Google search: Concerts in Amsterdam tonight, a Sunday. Milky Chance at Paradiso, the preferred venue for indie acts touring in the city. Sold out. If you can’t buy a ticket, you should still try and take the ride.
Outside the concert hall, the band’s music could be heard — their set was already underway. The security guard, in broken English: “No entry, sold out.” We knew that, but any chance? “No.”
Loitering works. A German 20-something smoked a cig. “Are you fans?” “From the States?” “I’ll be back in five minutes.”
We waited nervously. 5 minutes later:
“Let these guys in, they’re with me.”
He was running the merch stand. His brother was Antonio Greger, the guy on guitar and harmonica, and I’ll be forever thankful.
During my sophomore year of high school, I spent the first period of every school day in the library listening to music and doing the day’s homework. I’d finally discovered the joy of listening to an entire album — J. Cole’s “2014 Forest Hills Drive” and Rolling Stone’s list of the top 500 albums of all time helped. There was also Spotify’s “Feel-Good Indie Rock” playlist and my own first playlist, “Mello,” an unfortunate and unintentional misspelling of the word “mellow.”

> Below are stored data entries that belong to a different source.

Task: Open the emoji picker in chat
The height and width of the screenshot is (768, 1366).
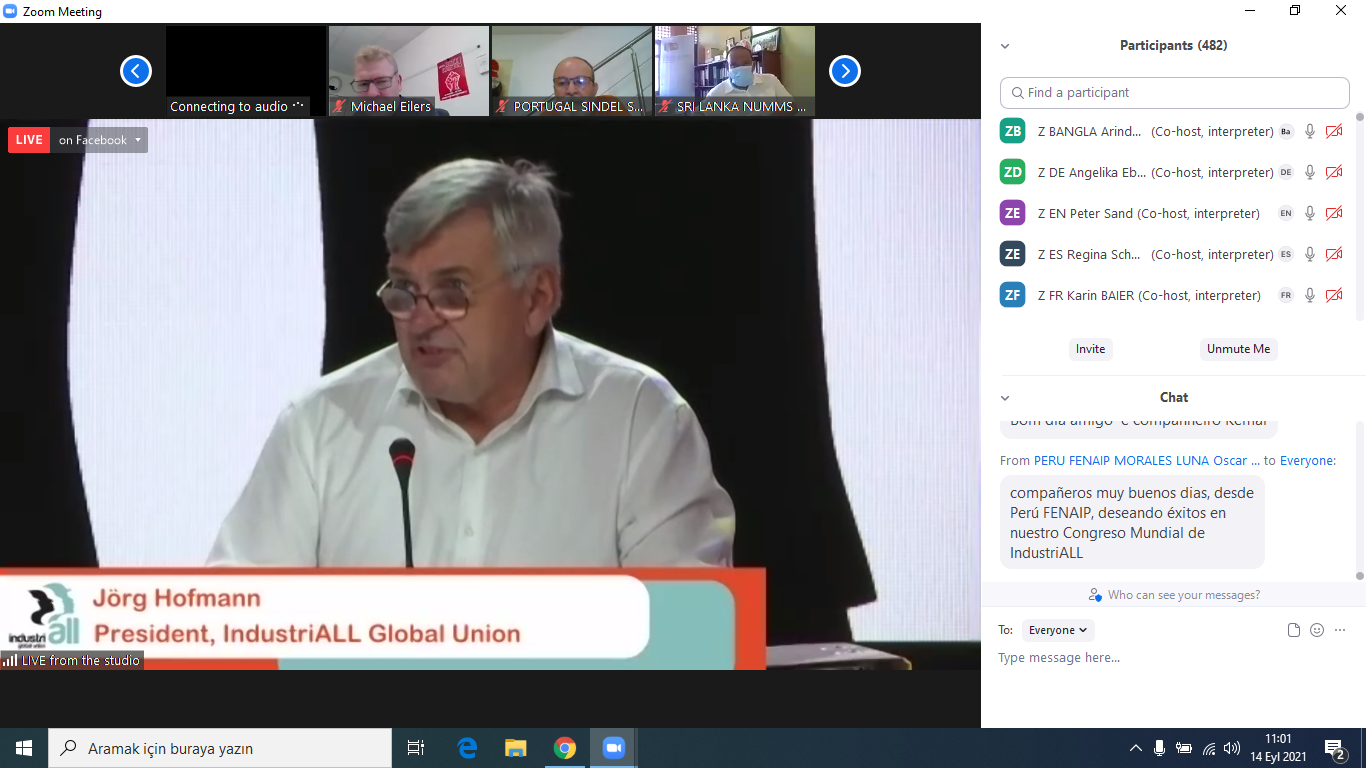Action: click(1317, 630)
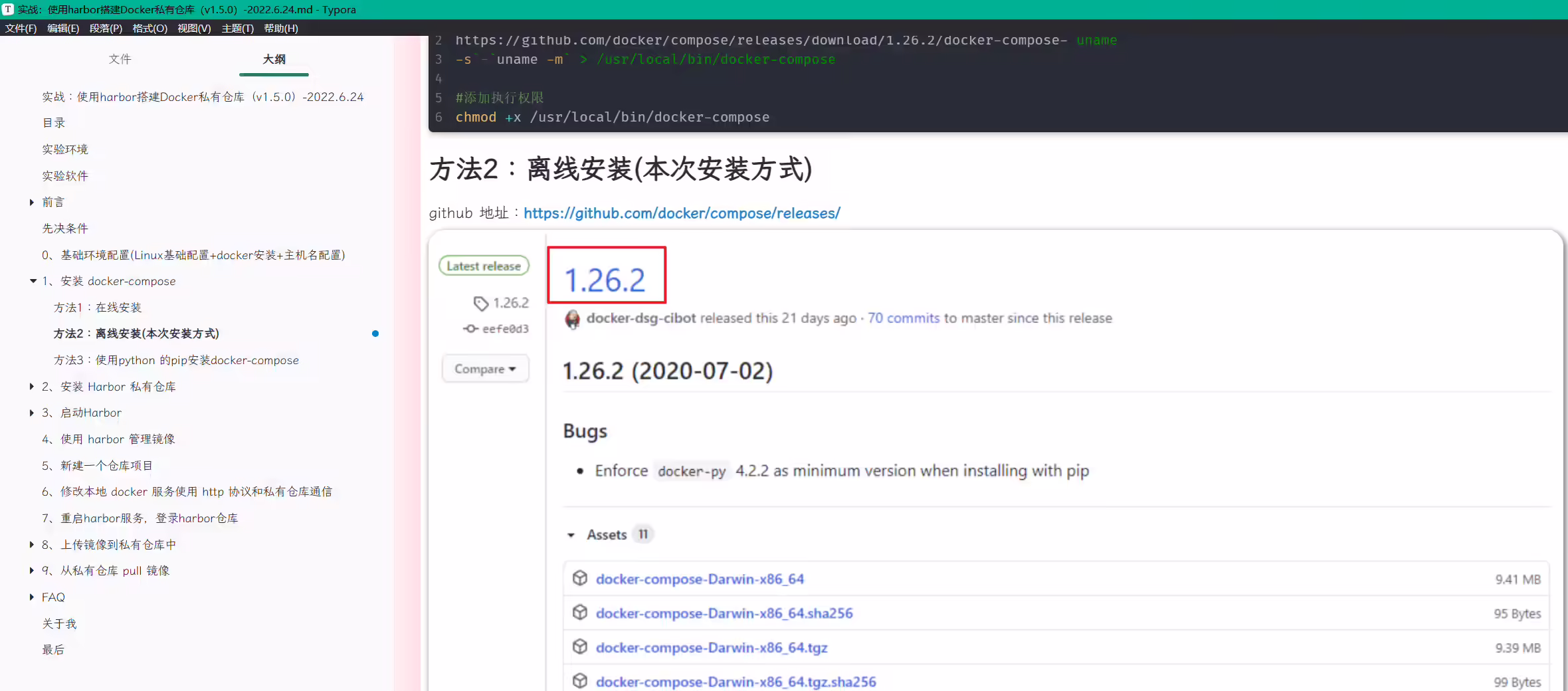Click package icon for Darwin-x86_64.tgz.sha256 asset
The height and width of the screenshot is (691, 1568).
pos(580,681)
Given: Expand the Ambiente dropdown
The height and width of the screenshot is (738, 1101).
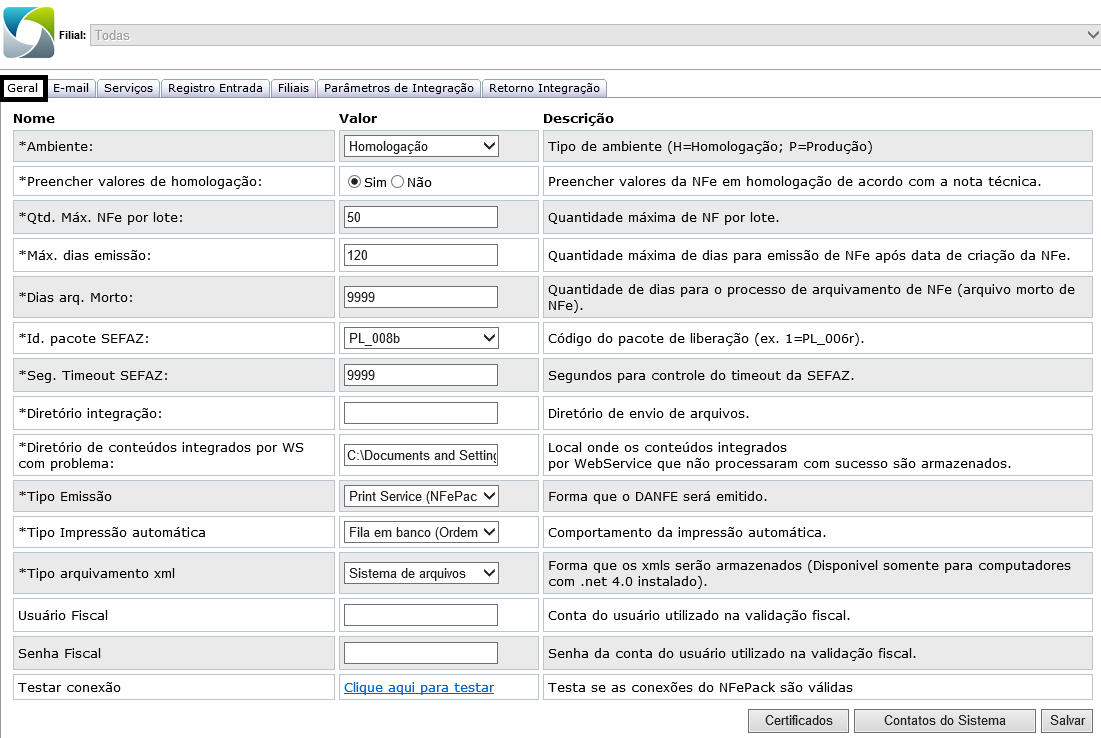Looking at the screenshot, I should pos(420,146).
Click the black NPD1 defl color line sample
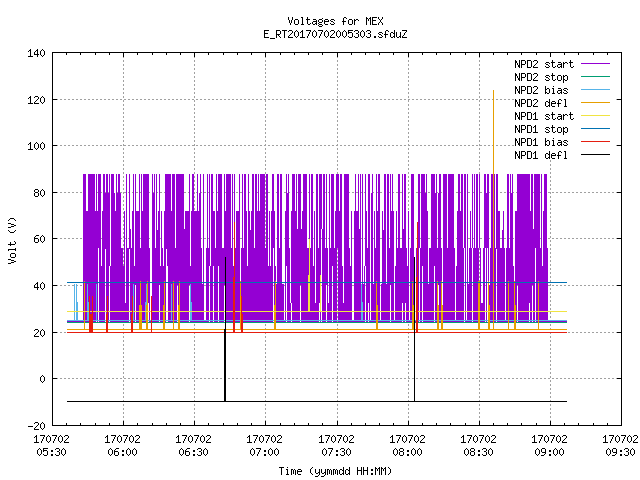Screen dimensions: 640x480 tap(596, 155)
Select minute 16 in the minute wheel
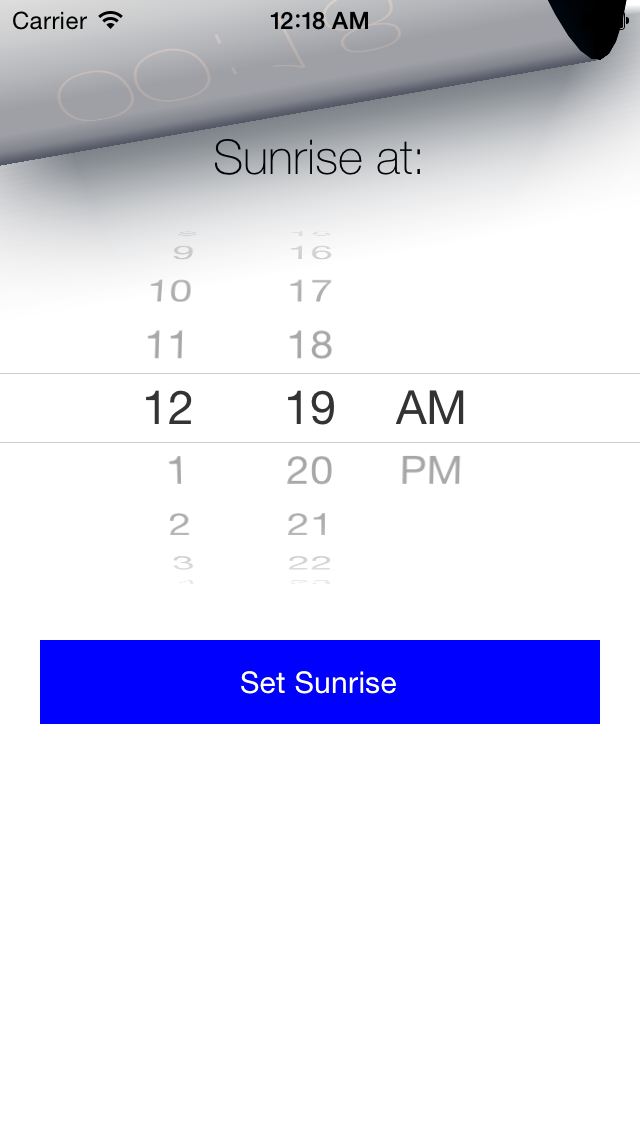 [310, 253]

In that Spotify algorithm-driven playlist I discovered Milky Chance. They were rising to the top of indie rock with “Stolen Dance,” but it was the entire album, “Sadnecessary,” that spoke to me at the time. An intense connection, it resonated. Songs of love and happiness, things I wanted to have.
The band was well into their set by the time we shuffled into the back of the crowded concert hall but the energy was incredible. Colored lights beamed on the stained glass windows behind the stage, but Clemens Rehbein commanded all the attention. You couldn’t take your eyes off him.
“Flashed Junk Mind,” “Stolen Dance,” the songs of my youth (yes, I’ll call six years ago my youth) were being played before my eyes — in Amsterdam, on a night I wasn’t supposed to be there, at a concert I got into due to dumb luck. Magic.
Encore. The cheers.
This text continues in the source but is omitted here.